Question

Why is the radiation analysis of enclosures that consist of black surfaces relatively easy? How is the rate of radiation heat transfer between two surfaces expressed in this case?

Short answer

Answer: Radiation analysis for enclosures with black surfaces is relatively easy because black surfaces absorb all incident radiation and have an emissivity of 1, meaning they are perfect emitters. This property simplifies the analysis since there is no need to account for reflection or transmission. The rate of radiation heat transfer between two black surfaces can be expressed using the simplified equation: \(q_{1 \rightarrow 2} = A_1 F_{1-2} (\sigma T_1^4 - \sigma T_2^4)\), where \(q_{1 \rightarrow 2}\) is the heat transfer rate, \(A_1\) is the area of surface 1, \(F_{1-2}\) is the view factor, \(\sigma\) is the Stefan-Boltzmann constant, and \(T_1\) and \(T_2\) are the temperatures of the surfaces.

Step-by-step solution

Black Surfaces

A black surface is a theoretical surface that absorbs all incident radiation and has an emissivity (e) of 1, which means it is a perfect emitter. In other words, a black surface absorbs all the radiation falling on it without reflecting or transmitting any portion. This property simplifies the radiation analysis since we don't need to account for reflections or transmission.

Radiation Heat Transfer

Radiation heat transfer is the energy transfer as electromagnetic waves. Radiosity, which is the total radiation leaving a surface, can be written as \(J_i = G_i + \frac{E_i}{1 - \epsilon_i}\), where \(J_i\) is the radiosity, \(G_i\) is the irradiation, \(E_i\) is the blackbody emittance, and \(\epsilon_i\) is the emissivity of a surface i. For black surfaces, this relationship is very simple: since \(\epsilon_i = 1\), then \(J_i = E_i\).

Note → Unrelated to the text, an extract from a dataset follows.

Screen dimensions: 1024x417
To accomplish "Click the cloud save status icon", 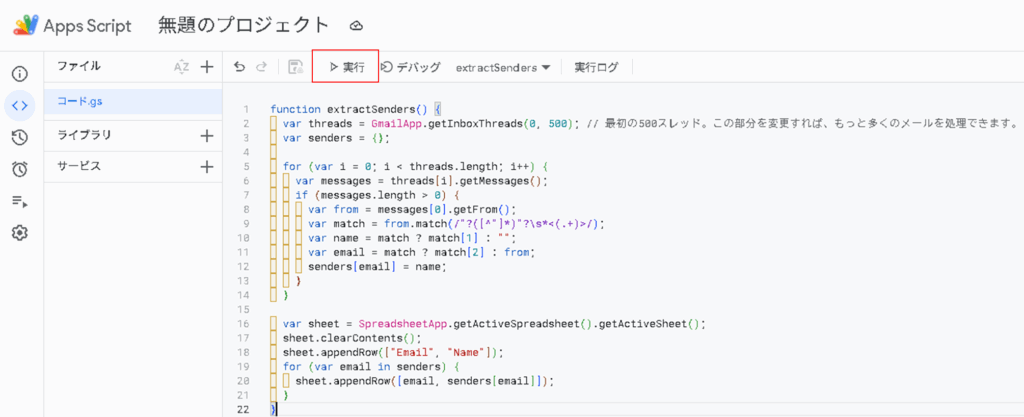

Rate of Radiation Heat Transfer between Two Surfaces

The rate of radiation heat transfer between two surfaces can be expressed using the radiosity concepts and Kirchhoff's laws. For black surfaces, the equation can be simplified, as they have an emissivity of 1. The simplified equation for the rate of radiation heat transfer between two black surfaces, A1 and A2, is given by: \(q_{1 \rightarrow 2} = A_1 F_{1-2} (\sigma T_1^4 - \sigma T_2^4)\) where \(q_{1 \rightarrow 2}\) is the heat transfer rate from surface 1 to 2, \(A_1\) is the area of surface 1, \(F_{1-2}\) is the view factor from surface 1 to 2, \(\sigma\) is the Stefan-Boltzmann constant, and \(T_1\) and \(T_2\) are the temperatures of the surfaces 1 and 2. This equation for radiation heat transfer is much simpler for black surfaces, since their radiosity simplifies the analysis and there is no need to account for reflection or transmission.